Fear Has No Place in a Free Society

Lynn Mitchell has done an excellent job bringing thoughts, remembrances, and ideas from those who lived through 9/11/01.

A little retrospection is good. It helps us get a more complete picture of what happened and, hopefully, helps us focus on the days ahead.

That said, I am getting increasingly annoyed with a public that wants to wallow in self-misery without trying to come to grips with figuring out how to solve the problem(s) and implement the solution(s) from a starting point of religious, political, and economic freedom.

When we default to closed borders, closed economies and closed minds that’s a recipe for destruction.

America has always been the ideal. It has always been exceptional. It has always been the place where the “shining city on the hill” gleams brilliantly for those seeking freedom and opportunity.

It doesn’t mean to be reckless and have a penchant for anarchy.

On 9/9/01 we really didn’t have a terrorist watch list. That day, the hijacker of Flight 93 was pulled over for doing 90 mph in a 65 mph zone. Might have been nice if he had been flagged. That said, today, there are now 2.4 million people in the terrorist watch database.

So, this begs a serious question: Is government monitoring now the new paradigm? How far should it go?

The balance between freedom and security has been the ultimate question for centuries.
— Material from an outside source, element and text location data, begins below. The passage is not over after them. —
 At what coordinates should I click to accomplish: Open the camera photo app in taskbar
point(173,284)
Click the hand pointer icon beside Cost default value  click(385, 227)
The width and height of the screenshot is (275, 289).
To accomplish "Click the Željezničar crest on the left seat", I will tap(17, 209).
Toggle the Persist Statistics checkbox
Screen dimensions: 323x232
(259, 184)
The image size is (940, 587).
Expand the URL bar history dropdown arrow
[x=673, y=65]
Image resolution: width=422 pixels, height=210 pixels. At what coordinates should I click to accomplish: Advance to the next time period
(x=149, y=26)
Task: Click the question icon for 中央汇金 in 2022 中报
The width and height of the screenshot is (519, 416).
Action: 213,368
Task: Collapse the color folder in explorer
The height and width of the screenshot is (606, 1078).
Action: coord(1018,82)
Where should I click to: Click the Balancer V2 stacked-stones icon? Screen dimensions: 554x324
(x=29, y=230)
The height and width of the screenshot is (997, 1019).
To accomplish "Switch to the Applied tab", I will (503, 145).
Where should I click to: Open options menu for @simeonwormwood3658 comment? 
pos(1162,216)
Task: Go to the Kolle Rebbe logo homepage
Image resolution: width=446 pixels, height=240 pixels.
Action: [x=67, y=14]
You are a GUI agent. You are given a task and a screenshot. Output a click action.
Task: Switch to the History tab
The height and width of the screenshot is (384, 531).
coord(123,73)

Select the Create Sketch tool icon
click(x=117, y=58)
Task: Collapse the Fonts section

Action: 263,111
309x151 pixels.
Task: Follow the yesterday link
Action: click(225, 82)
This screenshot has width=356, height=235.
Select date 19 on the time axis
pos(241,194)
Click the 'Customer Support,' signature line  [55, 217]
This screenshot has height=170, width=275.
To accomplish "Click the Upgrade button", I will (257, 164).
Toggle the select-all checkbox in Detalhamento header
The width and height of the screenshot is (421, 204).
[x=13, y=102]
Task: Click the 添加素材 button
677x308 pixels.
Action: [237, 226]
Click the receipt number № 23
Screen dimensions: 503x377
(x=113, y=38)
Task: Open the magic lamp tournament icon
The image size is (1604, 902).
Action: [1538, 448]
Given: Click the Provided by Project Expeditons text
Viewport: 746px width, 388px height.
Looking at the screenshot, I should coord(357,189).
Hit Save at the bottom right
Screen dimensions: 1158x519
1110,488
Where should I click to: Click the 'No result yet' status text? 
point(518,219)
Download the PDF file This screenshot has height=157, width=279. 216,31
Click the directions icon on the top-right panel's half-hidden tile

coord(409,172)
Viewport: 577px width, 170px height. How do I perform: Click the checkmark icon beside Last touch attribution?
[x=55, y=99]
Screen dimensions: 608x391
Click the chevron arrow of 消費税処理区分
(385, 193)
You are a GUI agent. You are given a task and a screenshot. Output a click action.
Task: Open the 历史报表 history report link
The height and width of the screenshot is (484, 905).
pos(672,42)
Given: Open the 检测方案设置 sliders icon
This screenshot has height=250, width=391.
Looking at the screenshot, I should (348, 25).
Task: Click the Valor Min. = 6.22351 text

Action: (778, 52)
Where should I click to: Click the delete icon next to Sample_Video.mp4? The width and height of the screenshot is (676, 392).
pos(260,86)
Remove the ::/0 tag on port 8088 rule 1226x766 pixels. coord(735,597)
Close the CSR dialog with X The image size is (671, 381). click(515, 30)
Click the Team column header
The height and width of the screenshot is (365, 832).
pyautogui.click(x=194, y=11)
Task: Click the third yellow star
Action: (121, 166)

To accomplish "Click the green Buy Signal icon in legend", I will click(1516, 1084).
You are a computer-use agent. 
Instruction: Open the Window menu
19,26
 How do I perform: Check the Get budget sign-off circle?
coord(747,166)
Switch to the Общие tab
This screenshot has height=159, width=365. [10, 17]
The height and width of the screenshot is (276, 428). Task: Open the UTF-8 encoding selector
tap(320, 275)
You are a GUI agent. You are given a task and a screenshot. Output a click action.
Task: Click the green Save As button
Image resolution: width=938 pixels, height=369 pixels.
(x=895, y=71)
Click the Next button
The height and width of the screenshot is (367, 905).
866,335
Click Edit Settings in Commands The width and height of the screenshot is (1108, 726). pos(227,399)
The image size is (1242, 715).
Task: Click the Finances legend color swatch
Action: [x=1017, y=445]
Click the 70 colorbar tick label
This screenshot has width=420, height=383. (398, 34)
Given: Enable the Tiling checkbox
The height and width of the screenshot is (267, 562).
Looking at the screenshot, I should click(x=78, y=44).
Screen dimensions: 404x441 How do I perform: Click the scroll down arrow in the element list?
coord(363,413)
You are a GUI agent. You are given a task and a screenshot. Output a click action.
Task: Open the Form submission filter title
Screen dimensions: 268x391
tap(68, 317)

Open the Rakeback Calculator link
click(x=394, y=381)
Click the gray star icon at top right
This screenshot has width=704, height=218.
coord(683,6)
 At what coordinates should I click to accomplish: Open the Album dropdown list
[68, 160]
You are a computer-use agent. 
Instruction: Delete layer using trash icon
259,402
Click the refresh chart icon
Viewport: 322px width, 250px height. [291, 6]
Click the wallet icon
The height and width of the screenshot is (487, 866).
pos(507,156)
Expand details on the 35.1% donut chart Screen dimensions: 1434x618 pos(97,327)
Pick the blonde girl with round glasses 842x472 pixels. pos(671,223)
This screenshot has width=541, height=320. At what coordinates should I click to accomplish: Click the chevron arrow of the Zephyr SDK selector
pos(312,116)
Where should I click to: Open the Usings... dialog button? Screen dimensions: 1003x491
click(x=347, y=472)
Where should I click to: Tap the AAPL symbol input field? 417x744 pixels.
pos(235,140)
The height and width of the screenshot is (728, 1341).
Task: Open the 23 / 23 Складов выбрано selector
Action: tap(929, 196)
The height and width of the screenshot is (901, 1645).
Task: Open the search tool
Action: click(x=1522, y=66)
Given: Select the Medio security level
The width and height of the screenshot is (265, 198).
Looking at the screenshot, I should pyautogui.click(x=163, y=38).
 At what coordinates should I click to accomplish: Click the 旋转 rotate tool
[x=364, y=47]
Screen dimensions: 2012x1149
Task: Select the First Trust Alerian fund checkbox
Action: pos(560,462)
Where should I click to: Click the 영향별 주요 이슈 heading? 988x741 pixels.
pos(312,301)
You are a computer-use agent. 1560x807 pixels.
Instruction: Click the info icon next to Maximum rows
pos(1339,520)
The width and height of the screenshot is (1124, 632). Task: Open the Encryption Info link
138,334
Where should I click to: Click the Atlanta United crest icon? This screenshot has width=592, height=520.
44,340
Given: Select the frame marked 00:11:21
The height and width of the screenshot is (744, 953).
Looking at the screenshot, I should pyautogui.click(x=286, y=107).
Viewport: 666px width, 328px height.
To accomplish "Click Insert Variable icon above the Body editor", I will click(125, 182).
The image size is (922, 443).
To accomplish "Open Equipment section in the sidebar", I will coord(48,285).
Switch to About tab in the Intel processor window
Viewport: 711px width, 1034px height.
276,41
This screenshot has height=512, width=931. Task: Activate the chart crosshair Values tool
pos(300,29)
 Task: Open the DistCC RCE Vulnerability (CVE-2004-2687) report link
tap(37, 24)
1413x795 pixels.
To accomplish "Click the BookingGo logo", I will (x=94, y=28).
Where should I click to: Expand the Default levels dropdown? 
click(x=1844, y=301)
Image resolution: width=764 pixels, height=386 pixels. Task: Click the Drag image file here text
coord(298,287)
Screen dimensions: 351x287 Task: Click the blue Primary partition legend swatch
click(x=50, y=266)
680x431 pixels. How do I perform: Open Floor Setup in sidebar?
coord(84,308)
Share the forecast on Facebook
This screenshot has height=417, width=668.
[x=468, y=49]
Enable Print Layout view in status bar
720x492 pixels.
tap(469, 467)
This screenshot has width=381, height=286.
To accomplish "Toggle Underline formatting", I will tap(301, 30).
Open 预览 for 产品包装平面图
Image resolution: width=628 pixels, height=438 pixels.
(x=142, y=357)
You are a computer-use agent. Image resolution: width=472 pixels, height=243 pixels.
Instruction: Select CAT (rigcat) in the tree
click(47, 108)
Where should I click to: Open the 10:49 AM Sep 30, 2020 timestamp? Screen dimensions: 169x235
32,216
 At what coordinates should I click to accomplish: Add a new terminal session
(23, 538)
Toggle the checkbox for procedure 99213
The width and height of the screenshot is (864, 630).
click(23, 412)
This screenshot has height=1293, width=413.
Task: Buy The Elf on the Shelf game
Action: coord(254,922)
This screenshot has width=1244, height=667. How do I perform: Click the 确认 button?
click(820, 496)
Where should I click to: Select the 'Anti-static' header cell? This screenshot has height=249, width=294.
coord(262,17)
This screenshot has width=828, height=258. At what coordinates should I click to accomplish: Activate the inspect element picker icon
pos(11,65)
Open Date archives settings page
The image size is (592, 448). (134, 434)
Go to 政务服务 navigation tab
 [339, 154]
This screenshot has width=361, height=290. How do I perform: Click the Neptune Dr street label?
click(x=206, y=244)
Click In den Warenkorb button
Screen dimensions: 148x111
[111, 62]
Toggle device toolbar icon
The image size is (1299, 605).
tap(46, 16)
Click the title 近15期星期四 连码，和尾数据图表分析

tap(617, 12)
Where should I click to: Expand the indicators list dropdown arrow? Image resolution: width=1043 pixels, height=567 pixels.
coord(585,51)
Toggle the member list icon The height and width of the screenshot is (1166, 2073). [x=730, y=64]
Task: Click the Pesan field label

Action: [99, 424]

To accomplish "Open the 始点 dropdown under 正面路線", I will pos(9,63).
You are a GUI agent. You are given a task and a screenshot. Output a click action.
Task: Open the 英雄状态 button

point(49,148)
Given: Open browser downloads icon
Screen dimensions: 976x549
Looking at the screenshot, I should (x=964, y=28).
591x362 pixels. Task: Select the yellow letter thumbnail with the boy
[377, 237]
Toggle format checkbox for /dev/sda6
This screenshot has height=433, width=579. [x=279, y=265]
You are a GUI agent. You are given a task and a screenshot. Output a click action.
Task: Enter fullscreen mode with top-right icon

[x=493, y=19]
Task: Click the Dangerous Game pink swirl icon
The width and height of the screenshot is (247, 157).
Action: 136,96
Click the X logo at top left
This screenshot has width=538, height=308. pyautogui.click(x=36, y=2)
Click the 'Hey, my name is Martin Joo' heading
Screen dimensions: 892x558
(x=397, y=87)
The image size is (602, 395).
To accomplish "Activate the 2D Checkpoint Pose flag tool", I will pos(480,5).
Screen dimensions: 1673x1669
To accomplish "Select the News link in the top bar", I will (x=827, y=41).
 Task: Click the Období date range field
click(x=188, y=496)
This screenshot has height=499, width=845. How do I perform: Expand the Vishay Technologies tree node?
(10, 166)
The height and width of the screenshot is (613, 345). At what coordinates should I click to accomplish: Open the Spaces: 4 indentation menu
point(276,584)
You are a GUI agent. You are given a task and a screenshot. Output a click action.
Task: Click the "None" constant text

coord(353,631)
Franklin famously quipped that “those who surrender freedom for security will not have, nor do they deserve, either one.”

It’s an extreme view, but one worth noting when we examine a whole myriad of public policy ideas.

From race relations to immigration to foreign policy to trade to taxation to education to healthcare to transportation to security, it should be our goal to ensure opportunity for all, while exercising and balancing freedom.

For example, it’s hard for me to believe that the Republican Party I grew up with that was for free trade is now advocating policies that seem more reflective of 1930.

But if strident voices are now the norm then where are we?

Have we decided to no longer listen and seek opportunity for a better society? Is compromise completely evil? Do we consider ourselves no longer exceptional that we have to isolate ourselves from the world (or are we so exceptional that that’s our new policy)? Do we no longer have faith in one another? In our neighbor? Have we completely forgotten that knockwurst isn’t native to the US, and that we made it awesome into chili dogs?

When did we start forgetting about E Pluribus Unum?

I see and hear a whole lot of fear in our discourse, but not a lot of faith. Whether that faith be in God (and the free will He gave us), our Constitution (which gave us a free republic, if we can keep it) or ourselves (and the freedom to exercise good judgement and personal responsibility).

Faith, it seems, is no longer to be applied to our public policy decisions as much as fear. It seems we just go to our corners and call the other guys evil.

This should not be the lesson we learned from 9/11. And it’s certainly not the lesson we should gather from observing our whole history.

We’re Americans. We fear nothing.

Let’s stop being afraid. And, please, pass the mustard.